Europe’s Female Founders — How a European VC Fund started a Meet Up to Help Encourage More Women to Become Entrepreneurs or Work in Tech.

Anne Ravanona
Global Invest Her BLOG
6 min readFeb 18, 2018

A couple of months ago, I had the pleasure of meeting Yannick Oswald, a Principal at Mangrove Capital Partners, when we both were speakers at another event for women entrepreneurs in Paris. He told us all about how he actively wants more female founders to raise venture capital and actually walks the talk, by setting up an European Meet up in several cities called Europe’s Female Founders.

Now many of you will have heard me mention so many times (either at TEDx or many other tech summits around the world) how the world of funding is more difficult for women entrepreneurs to navigate and break through, due to many factors including unconscious bias and lack of women investors on the investor side, and fewer female founders feeling comfortable playing the funding and pitching game that is heavily stacked in favour of men (as indicated by all the research done by Harvard Business Review, Pitchbook, Techcrunch to name but a few).

- [Data extract]:
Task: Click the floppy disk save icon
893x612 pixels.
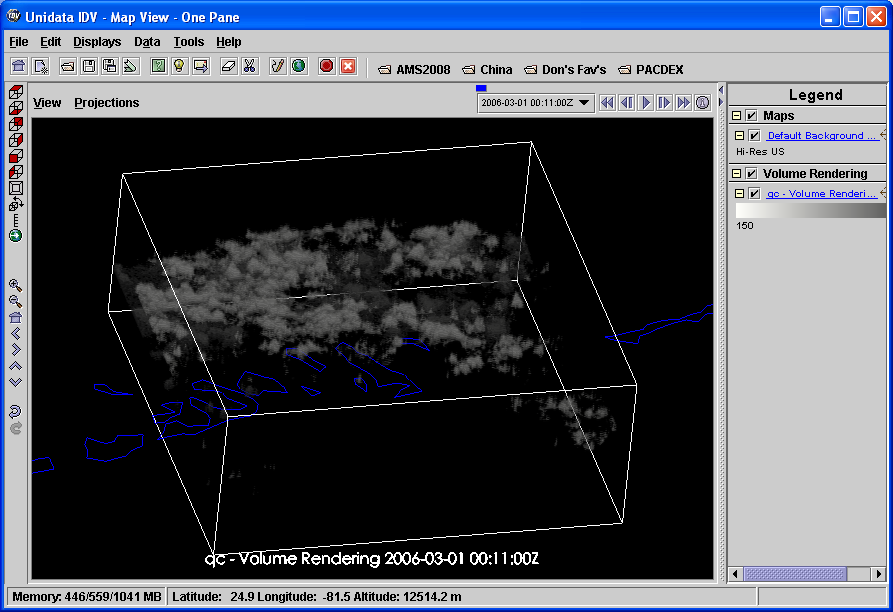Action: coord(89,66)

- [What is needed]:
Copy out the full blog post on Europe's Female Founders word for word, from the headline through the final paragraph.

- [Problem solution]:
Europe’s Female Founders — How a European VC Fund started a Meet Up to Help Encourage More Women to Become Entrepreneurs or Work in Tech.

Anne Ravanona
Global Invest Her BLOG
6 min readFeb 18, 2018

A couple of months ago, I had the pleasure of meeting Yannick Oswald, a Principal at Mangrove Capital Partners, when we both were speakers at another event for women entrepreneurs in Paris. He told us all about how he actively wants more female founders to raise venture capital and actually walks the talk, by setting up an European Meet up in several cities called Europe’s Female Founders.

Now many of you will have heard me mention so many times (either at TEDx or many other tech summits around the world) how the world of funding is more difficult for women entrepreneurs to navigate and break through, due to many factors including unconscious bias and lack of women investors on the investor side, and fewer female founders feeling comfortable playing the funding and pitching game that is heavily stacked in favour of men (as indicated by all the research done by Harvard Business Review, Pitchbook, Techcrunch to name but a few).